0838 GMT April 22, 2019
Speaking at the W20, a conference of 20 female leaders from the G20 group of major economies in the Turkish capital, Ankara, on Sunday, Prime Minister Ahmet Davutoglu censured the permanent members of the UNSC over their failure to find a solution to deal with the current refugee crisis and to end the militancy in Iraq and Syria.
Davutoglu referred to the death of three-year-old Syrian boy Aylan Kurdi, who drowned off the Turkish coast along with 13 other Syrian refugees on September 2 and said, “Who is responsible?” adding that Syrian asylum seekers are being mistreated in Europe just because the UNSC cannot take appropriate decisions in time.
“Five permanent members of the UN Security Council decide everything... But they don’t pay the price for what is happening in Syria and Iraq. We pay that price as a neighbor of Syria,” Davutoglu claimed.
Davutoglu’s remarks come even as Ankara is under fire for not doing enough to halt the advance of Daesh (ISIL) terrorists as well as for its perceived reluctance to crack down on the militants using its territory to travel into Syria.
According to a report by Turkish newspaper Today's Zaman, published on August, 12, Turkey’s intelligence agency, the National Intelligence Organization (MİT), delivered foreign militants over the Turkish border into Syria to fight in the ranks of Daesh.

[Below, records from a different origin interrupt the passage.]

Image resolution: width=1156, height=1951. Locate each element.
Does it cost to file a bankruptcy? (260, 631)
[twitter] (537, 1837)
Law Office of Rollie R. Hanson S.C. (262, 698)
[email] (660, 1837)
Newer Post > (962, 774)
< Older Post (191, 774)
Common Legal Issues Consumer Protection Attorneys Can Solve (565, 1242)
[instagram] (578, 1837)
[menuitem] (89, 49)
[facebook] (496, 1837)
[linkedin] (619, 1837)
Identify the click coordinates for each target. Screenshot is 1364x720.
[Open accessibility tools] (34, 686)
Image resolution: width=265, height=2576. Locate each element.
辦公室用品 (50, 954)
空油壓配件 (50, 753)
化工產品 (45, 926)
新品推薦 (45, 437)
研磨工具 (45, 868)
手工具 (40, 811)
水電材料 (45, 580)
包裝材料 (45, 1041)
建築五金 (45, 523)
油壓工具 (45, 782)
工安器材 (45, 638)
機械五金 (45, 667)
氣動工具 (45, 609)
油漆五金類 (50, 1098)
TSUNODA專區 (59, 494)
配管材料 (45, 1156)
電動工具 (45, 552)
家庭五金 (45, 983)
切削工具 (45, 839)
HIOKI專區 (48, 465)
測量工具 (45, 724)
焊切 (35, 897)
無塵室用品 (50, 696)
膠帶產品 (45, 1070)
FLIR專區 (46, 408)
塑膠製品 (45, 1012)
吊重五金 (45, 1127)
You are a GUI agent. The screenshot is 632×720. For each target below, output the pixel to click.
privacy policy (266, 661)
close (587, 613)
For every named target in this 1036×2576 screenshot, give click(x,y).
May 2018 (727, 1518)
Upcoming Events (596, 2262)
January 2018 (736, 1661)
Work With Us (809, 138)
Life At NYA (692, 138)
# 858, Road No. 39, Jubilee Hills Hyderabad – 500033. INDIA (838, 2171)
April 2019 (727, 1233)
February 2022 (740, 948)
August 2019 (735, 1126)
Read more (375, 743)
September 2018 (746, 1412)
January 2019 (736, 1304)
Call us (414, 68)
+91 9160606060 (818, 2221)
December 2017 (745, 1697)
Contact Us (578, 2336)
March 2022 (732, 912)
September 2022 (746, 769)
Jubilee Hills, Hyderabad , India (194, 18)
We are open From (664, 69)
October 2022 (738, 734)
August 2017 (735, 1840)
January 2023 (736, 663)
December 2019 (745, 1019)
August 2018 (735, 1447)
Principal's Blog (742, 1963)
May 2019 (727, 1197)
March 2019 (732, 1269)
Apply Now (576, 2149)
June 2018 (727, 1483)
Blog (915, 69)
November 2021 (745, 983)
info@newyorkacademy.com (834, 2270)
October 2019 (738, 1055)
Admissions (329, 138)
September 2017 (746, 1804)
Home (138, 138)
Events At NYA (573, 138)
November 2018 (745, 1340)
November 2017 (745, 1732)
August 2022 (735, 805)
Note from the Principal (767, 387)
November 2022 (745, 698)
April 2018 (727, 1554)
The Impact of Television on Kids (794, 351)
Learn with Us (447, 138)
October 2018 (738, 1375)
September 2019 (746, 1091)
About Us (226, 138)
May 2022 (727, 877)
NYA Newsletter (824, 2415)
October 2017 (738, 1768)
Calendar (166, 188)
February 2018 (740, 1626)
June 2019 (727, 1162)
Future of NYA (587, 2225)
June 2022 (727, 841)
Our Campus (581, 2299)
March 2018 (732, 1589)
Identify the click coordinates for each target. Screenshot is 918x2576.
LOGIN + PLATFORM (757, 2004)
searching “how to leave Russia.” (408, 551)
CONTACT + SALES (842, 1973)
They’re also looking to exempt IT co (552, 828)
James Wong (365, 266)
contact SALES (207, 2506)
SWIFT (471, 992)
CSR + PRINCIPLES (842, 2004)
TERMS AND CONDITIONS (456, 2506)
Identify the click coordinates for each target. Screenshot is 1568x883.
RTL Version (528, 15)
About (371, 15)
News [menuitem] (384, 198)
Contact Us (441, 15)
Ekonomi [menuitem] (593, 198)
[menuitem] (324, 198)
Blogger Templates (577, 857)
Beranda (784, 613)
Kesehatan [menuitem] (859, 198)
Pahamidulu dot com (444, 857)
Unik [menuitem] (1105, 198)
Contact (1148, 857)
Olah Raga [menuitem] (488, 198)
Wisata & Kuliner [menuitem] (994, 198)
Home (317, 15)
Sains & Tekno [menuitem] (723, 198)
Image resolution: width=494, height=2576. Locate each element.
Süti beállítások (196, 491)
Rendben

Back in June, the daily accused MİT of helping Daesh elements cross into Syria based on a footage obtained by the Turkish daily, Cumhuriyet.
The video showed bus drivers admitting that they had transferred “heavily bearded people, who looked scruffy” to the border at the order of MİT.
In recent years, thousands of Middle Eastern people mainly from Syria, who have been displaced due to war and militancy in their homeland, have struggled to reach European countries.
The UN says the militancy in Syria has internally displaced more than 7.6 million people, and compelled over four million others to take refuge in neighboring countries, including Jordan and Lebanon, since it started back in 2011.
Terrorist groups, particularly Daesh, have captured parts of Syria and Iraq and committed horrific crimes against all ethnic and religious communities in the two countries.
The Syrian government has many times called on Turkey to stop supporting terror groups like Daesh saying the militants are enjoying Ankara's help both militarily and financially.